4. Sending the Multimodal Request

const result = await model.generateContent([
    prompt,
    { inlineData: { data: base64Data, mimeType: blob.type } }
]);
  • The Statement: This sends the text and the image bytes in one single array.
  • The Detail: This is the definition of Multimodal. The AI doesn't "read" the label and then "answer" the prompt separately. It uses the prompt as a lens through which it views the image data.

5. The "Markdown" Sanitizer

const text = result.response.text().replace(/```json|```/g, "").trim();
const data = JSON.parse(text);
  • The Statement: This strips out formatting marks and turns text into a JavaScript Object.
  • The Detail: LLMs are trained to be chatty. Even when told "ONLY JSON," they often wrap the answer in "code blocks" (backticks).
  • The Regex /```json|```/g looks for those backticks and removes them globally.
  • JSON.parse() takes the cleaned string and turns it into a live object that code can interact with.

6. Mapping the Object to the UI with Dynamic Table Generation

function displayTable(data) {
for (const [key, value] of Object.entries(data)) {
    html += `<tr>
        <td style="text-transform: capitalize;">${key.replace('-', ' ')}</td>
        <td>${value || 'N/A'}</td>
    </tr>`;
    }
   // ...
}

What it does: This is a simple loop. It takes the "Keys" (like energy-kcal) and "Values" (like 450) from the JSON and creates HTML rows on the fly.
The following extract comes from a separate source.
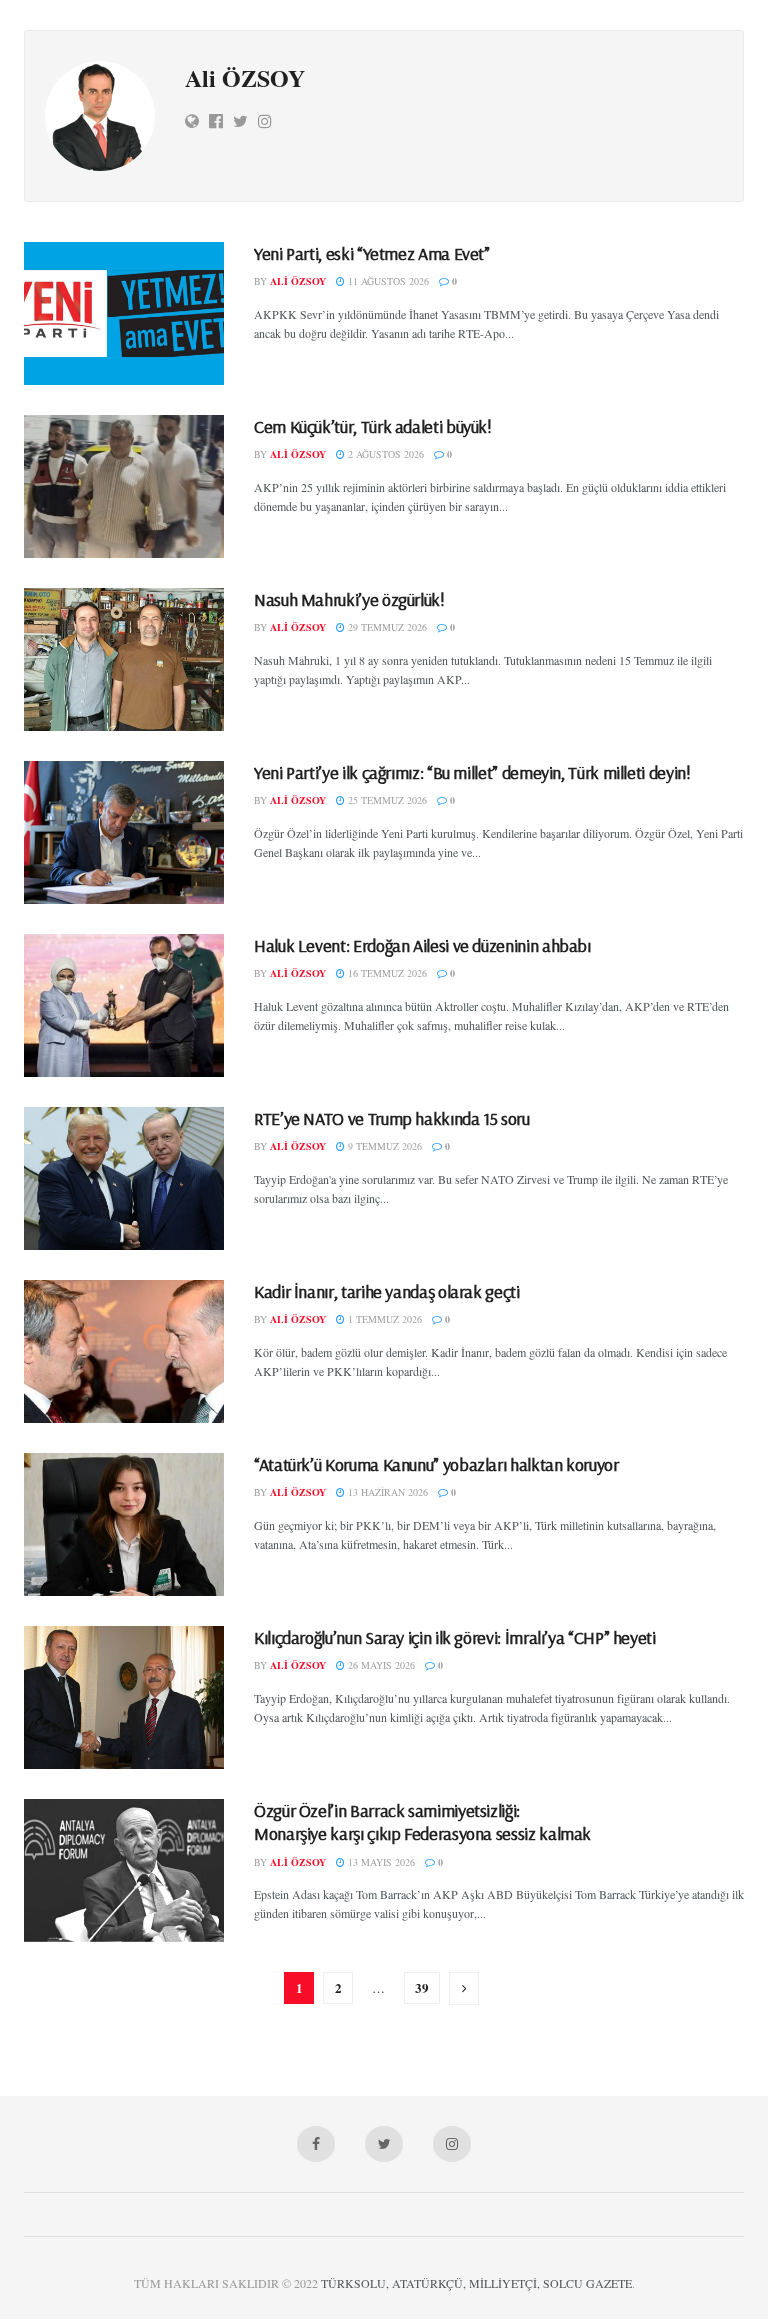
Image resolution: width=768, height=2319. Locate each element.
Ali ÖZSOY (298, 281)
It also replaces hyphens with spaces to make it look cleaner for the user.

  • The Statement: This iterates through every piece of data Gemini found.
  • The Detail: * Object.entries(data) turns your JSON into a list of pairs.
  • ${key.replace('-', ' ')} takes a technical key like saturated-fat and makes it human-readable as saturated fat.
  • ${value || 'N/A'} is a "fallback." If the AI returned null for a missing value, it displays "N/A" instead of an empty box.
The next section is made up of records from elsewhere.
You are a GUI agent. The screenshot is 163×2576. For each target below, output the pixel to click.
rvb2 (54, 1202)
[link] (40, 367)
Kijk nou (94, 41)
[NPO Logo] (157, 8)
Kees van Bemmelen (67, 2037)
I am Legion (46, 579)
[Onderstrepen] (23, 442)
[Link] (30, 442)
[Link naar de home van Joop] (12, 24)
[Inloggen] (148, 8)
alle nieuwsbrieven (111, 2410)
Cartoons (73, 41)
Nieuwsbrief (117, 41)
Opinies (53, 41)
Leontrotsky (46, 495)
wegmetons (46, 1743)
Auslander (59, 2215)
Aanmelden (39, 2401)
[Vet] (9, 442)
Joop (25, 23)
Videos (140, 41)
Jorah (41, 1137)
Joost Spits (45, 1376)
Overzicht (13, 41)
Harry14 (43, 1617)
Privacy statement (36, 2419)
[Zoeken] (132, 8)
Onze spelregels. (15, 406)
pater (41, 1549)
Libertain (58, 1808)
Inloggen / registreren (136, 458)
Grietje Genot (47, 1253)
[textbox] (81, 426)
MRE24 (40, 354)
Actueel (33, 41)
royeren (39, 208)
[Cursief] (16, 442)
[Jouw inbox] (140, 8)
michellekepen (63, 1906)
Why this app is "better" than a basic OCR tool

The answer lies in Step 4 and 5. Standard OCR just gives you a pile of words. These statements prove your app actually understands the relationship between the words "Protein" and the number "5g" and turns it into usable data.

⚠️ Note

The most "fragile" line in the code is: const blob = await fetch(imgUrl).then(res => res.blob());

This line is the "CORS Trigger." If a user tries an image from a site like Amazon or Walmart, the browser's security policy will stop the code right there. Adding a "File Upload" button (using <input type="file">) would bypass this because the file comes from the user's hard drive, not a foreign server.

⚠️ Important Limitations

1. The CORS Wall

Most modern websites block other websites from "stealing" their images via fetch. If you try to use an image from a site like Amazon or a news outlet, the browser will likely throw a CORS Error.

  • Solution: This app works best when images are hosted on a service with open CORS (like Imgur) or when the file is run from a local development server.

2. API Key Security

This app handles your GEMINI_API_KEY in plain text on the client side.

  • Warning: Never host this publicly with your key hardcoded. Only use this for local development or private tools. If you share the link to your hosted version, anyone who inspects the page can potentially see how you handle data.

3. Image URL vs. File Upload

The current code relies on a URL. For a better user experience on GitHub, consider adding a <input type="file"> so users can upload photos directly from their phones, which bypasses the CORS issue entirely.


📖 Setup

  1. Clone the repository or download nutriextract.html.
  2. Open the file in any modern web browser.
  3. Generate an API Key at Google AI Studio.
  4. Paste your key, provide a CORS-compliant image URL, and click Extract.